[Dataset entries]
= Beginning of Section =
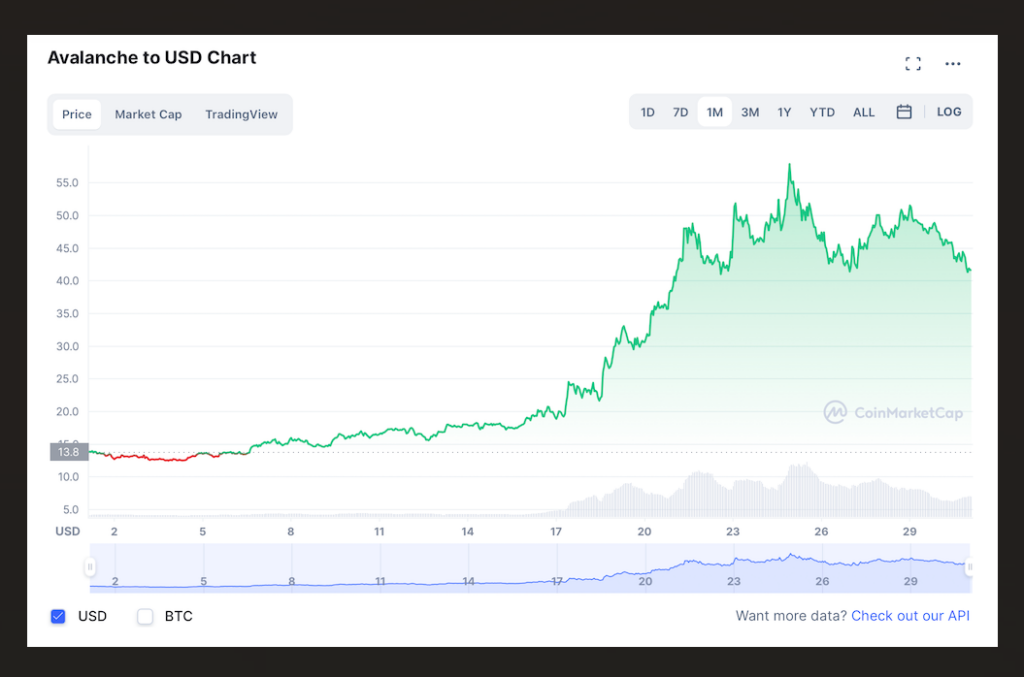Enable the BTC checkbox
The image size is (1024, 677).
click(144, 616)
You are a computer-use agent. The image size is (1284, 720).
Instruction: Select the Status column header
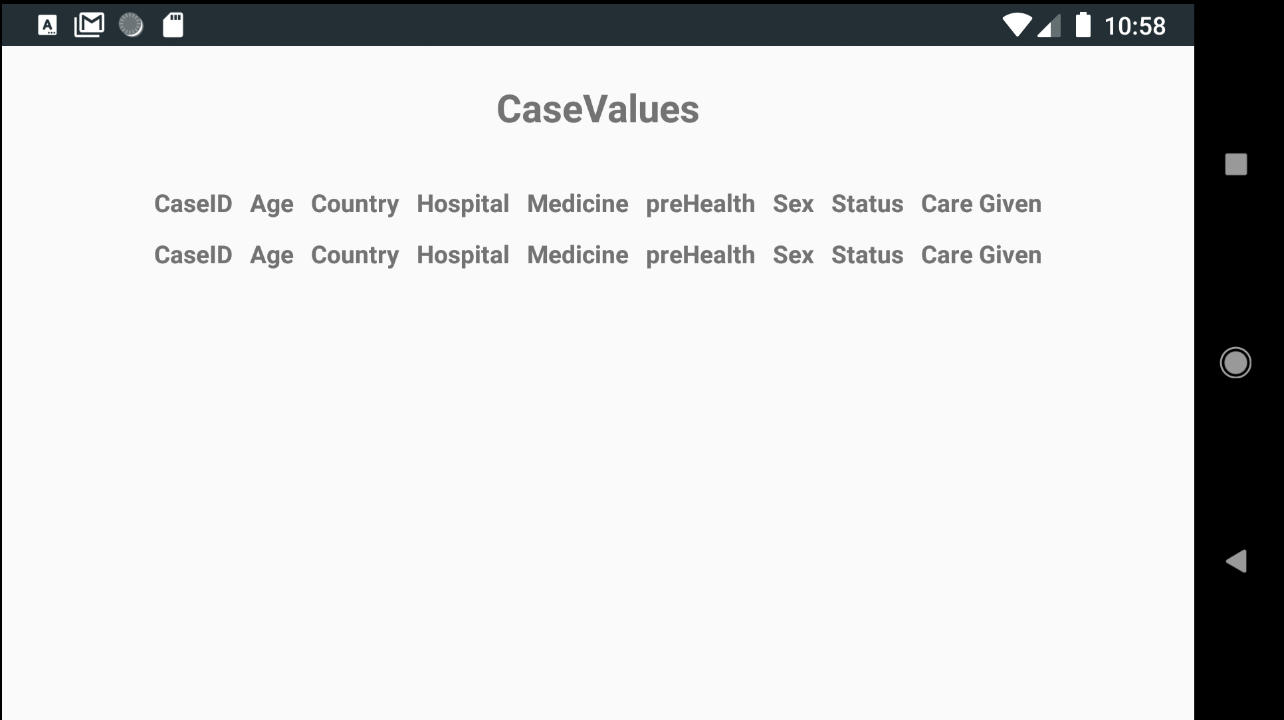pyautogui.click(x=867, y=204)
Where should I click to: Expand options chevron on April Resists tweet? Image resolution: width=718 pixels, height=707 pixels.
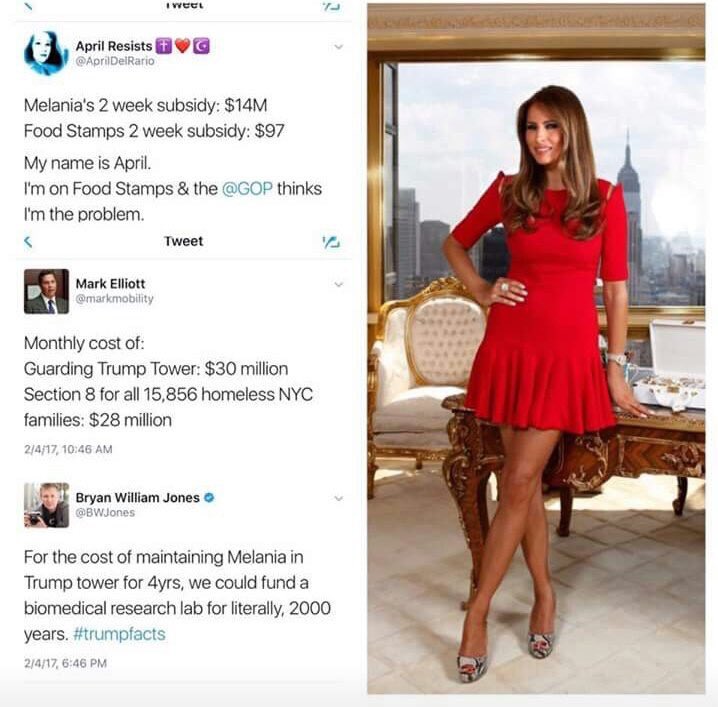pyautogui.click(x=338, y=47)
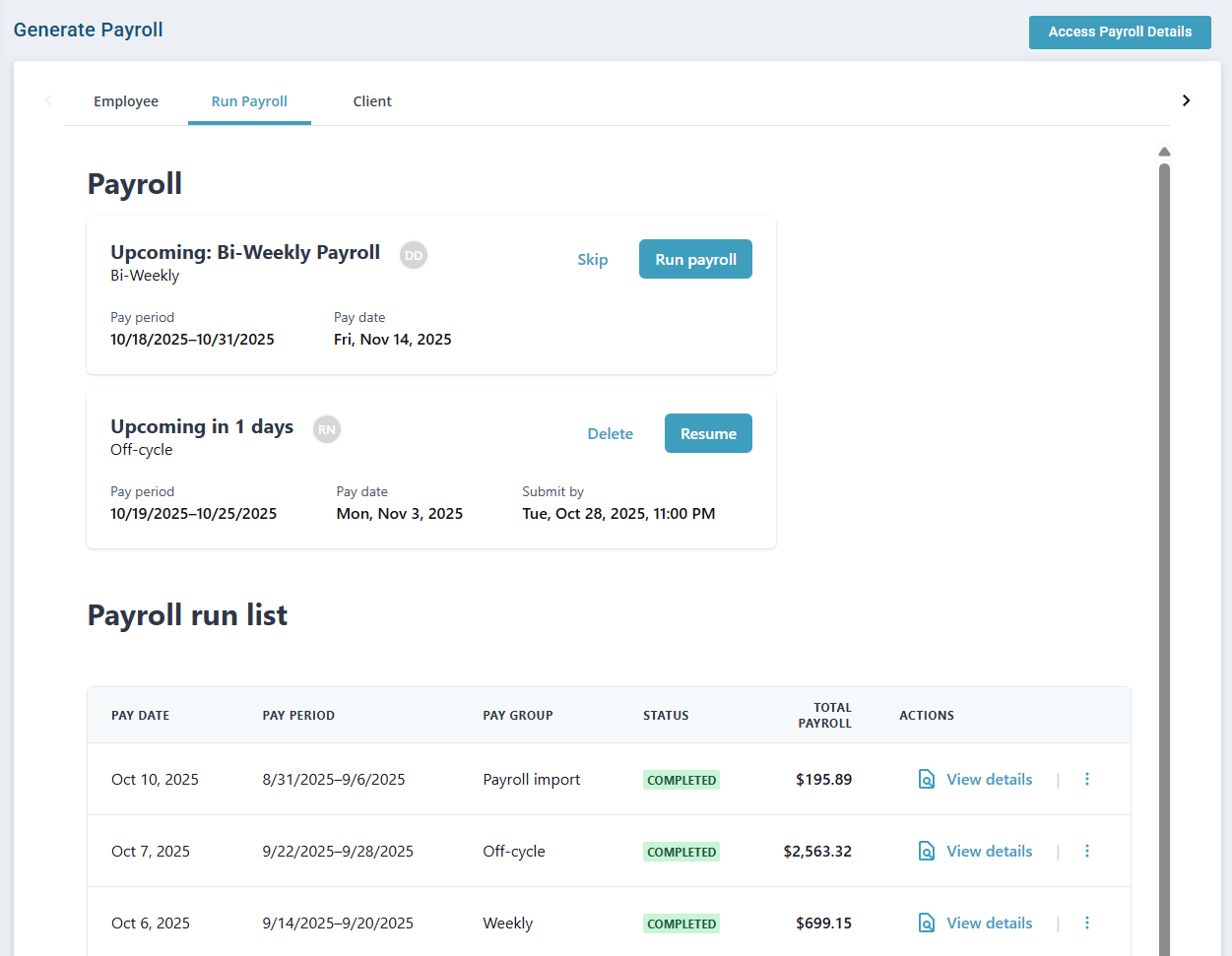The height and width of the screenshot is (956, 1232).
Task: Click the RN avatar on Off-cycle payroll
Action: (x=327, y=429)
= End of Section =
> _WHAT YOU ARE ASKED TO DO_: Omit the pictures and retype exactly the lines from the one containing "Instruction: Select the Status column header" through the end of the entries above.

> _EXERCISE ANSWER_:
Instruction: Select the Status column header
pyautogui.click(x=867, y=204)
Where should I click to: Expand options chevron on April Resists tweet? Image resolution: width=718 pixels, height=707 pixels.
pyautogui.click(x=338, y=47)
The height and width of the screenshot is (956, 1232).
Task: Click the RN avatar on Off-cycle payroll
Action: (x=327, y=429)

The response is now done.